* _Document segment_:
·····
Research could help improve early diagnosis of prostate cancer

February 25, 2014, University of Essex

Prostate cancer patients could get better diagnosis and treatment for the disease in the future thanks to a successful research project at the University of Essex.

Currently, is it difficult to distinguish between benign and aggressive malignant tumours, meaning some prostate cancer patients are unnecessarily "over-treated" which can lead to needless distress and anxiety.

Scientists in this field have been looking to find biomarkers to distinguish between the two types of tumours, and now prostate cancer experts at Essex have found an important link between the molecule known as BORIS and malignant tumours.

The research, published in the February issue of the journal Prostate, could lead the way for pathologists to have better tools for the early diagnosis of prostate cancer and for patients to get the most appropriate level of treatment for them.

The major three-year study involved the University-based Essex Biomedical Sciences Institute (EBSI) working with the Colchester Catalyst Charity and the Urology and Pathology Departments at Colchester Hospital University NHS Foundation Trust.

Leading the project at Essex was Professor Elena Klenova, who was part of the scientific team which first discovered BORIS in 2002 and its importance in prostate cancer research.

"Apart from playing an important role in the development of sperm in men, BORIS is not usually expressed in the body," explained Professor Klenova, "However, it does appear in malignant tumours, which is why it is seen as an important molecule in the development of cancer. It also can help distinguish between normal and cancerous cells".
·····
* _Raw data_:

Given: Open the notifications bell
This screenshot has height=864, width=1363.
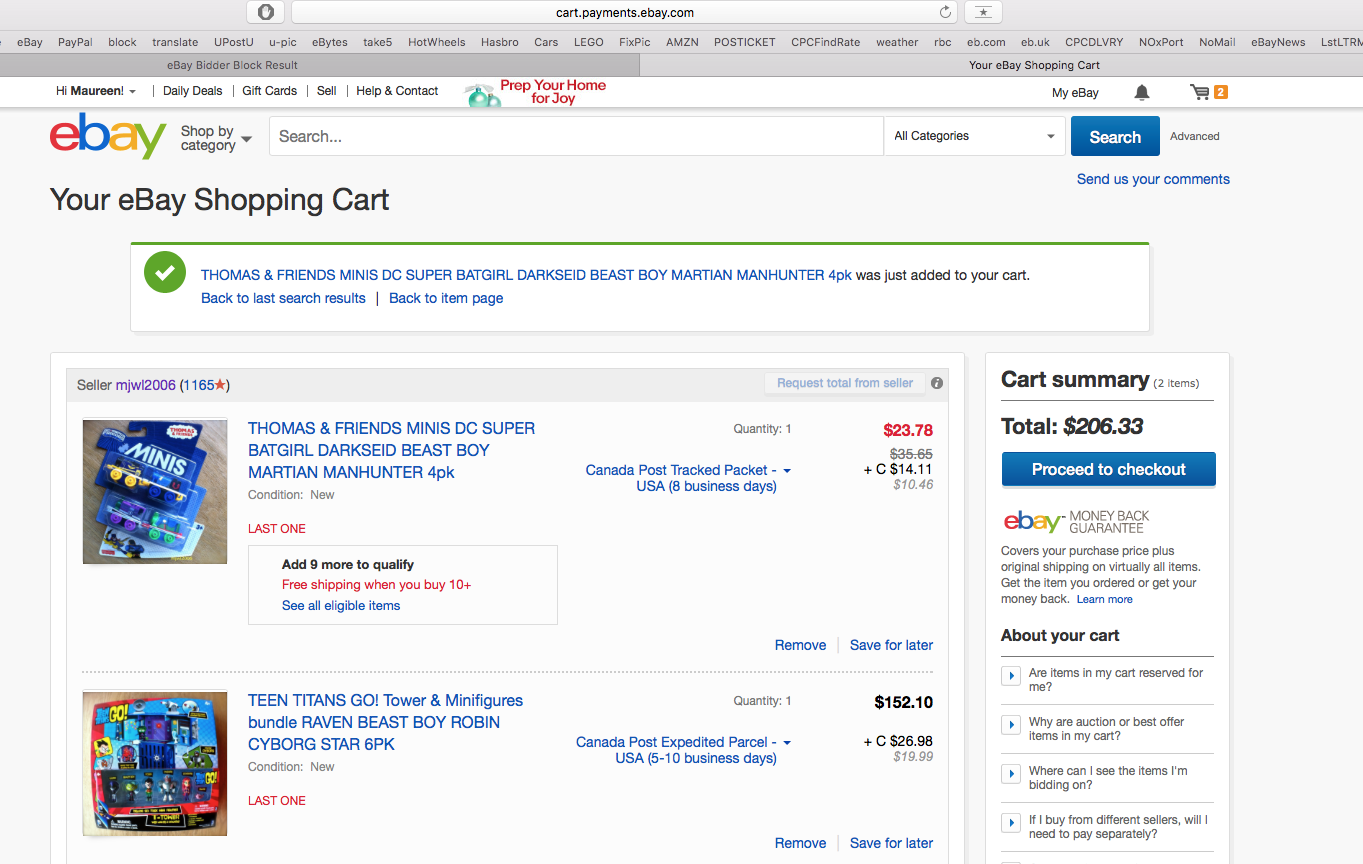Looking at the screenshot, I should pos(1141,93).
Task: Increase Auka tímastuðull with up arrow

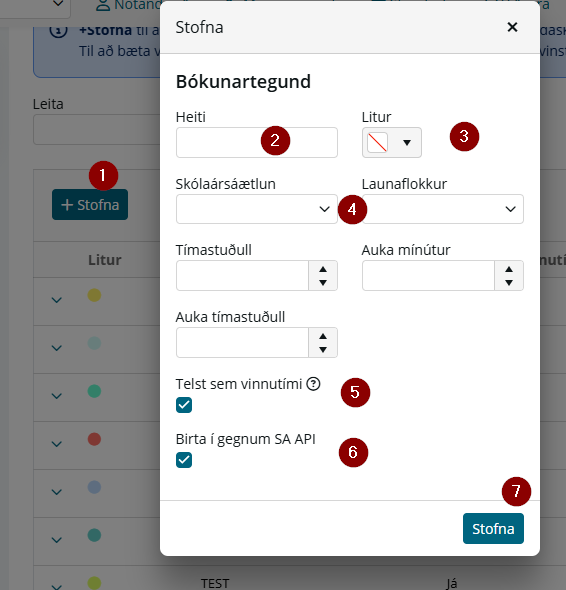Action: tap(323, 336)
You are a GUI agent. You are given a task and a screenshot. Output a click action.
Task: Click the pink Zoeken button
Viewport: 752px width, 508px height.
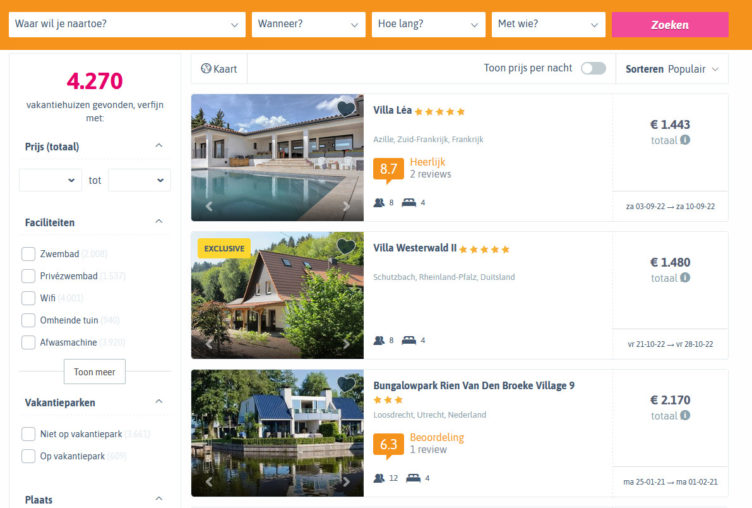pos(670,24)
·····
* _Action item 1_:
Based on the prostate cancer article, does each statement below agree with it? Answer yes or no for each and quote the words that decide it.
(a) The research appeared in the February issue of the journal Prostate.
(b) The study ran for five years.
(c) Professor Klenova was on the team that first discovered BORIS in 2002.
* _Action item 2_: Name every group or department that the prostate cancer article says was involved in the three-year study.
* _Action item 3_: Write the next part of the prostate cancer article, picking up after its last sentence.

* _Answer area 1_:
(a) Yes: "published in the February issue of the journal Prostate"
(b) No: "The major three-year study"
(c) Yes: "who was part of the scientific team which first discovered BORIS in 2002"

* _Answer area 2_:
- Essex Biomedical Sciences Institute (EBSI)
- Colchester Catalyst Charity
- the Urology Department at Colchester Hospital University NHS Foundation Trust
- the Pathology Department at Colchester Hospital University NHS Foundation Trust

* _Answer area 3_:
Prostate cancer is the most common type of cancer in men. Around 37,000 UK men are diagnosed with the disease each year. Many develop very slowly, but in a small proportion of cases the cancer grows more quickly and spreads to other areas of the body, sometimes proving fatal.

The research was co- funded by the Colchester Catalyst Charity as part of its ongoing mission to improve the health care of people living in north-east Essex. However, the study's findings obviously have a wider impact generally for the treatment and the understanding of prostate cancer.

Professor Klenova's team at Essex, which included Zubair Cheema and Yukti Hari-Gupta, sponsored by Colchester Hospital University NHS Foundation Trust and the Colchester Catalyst Charity, respectively, looked at levels of BORIS in benign and malignant tumours and found that it was only present in malignant tumours, suggesting that the molecule could prove to be a useful biomarker for aggressive symptoms of the disease.

John Corr, consultant urological surgeon at Colchester Hospital University NHS Foundation Trust, said: "Collaborative work like this between a university and an acute hospital trust is a very under-utilised resource in the NHS, and I am very happy to be involved in it.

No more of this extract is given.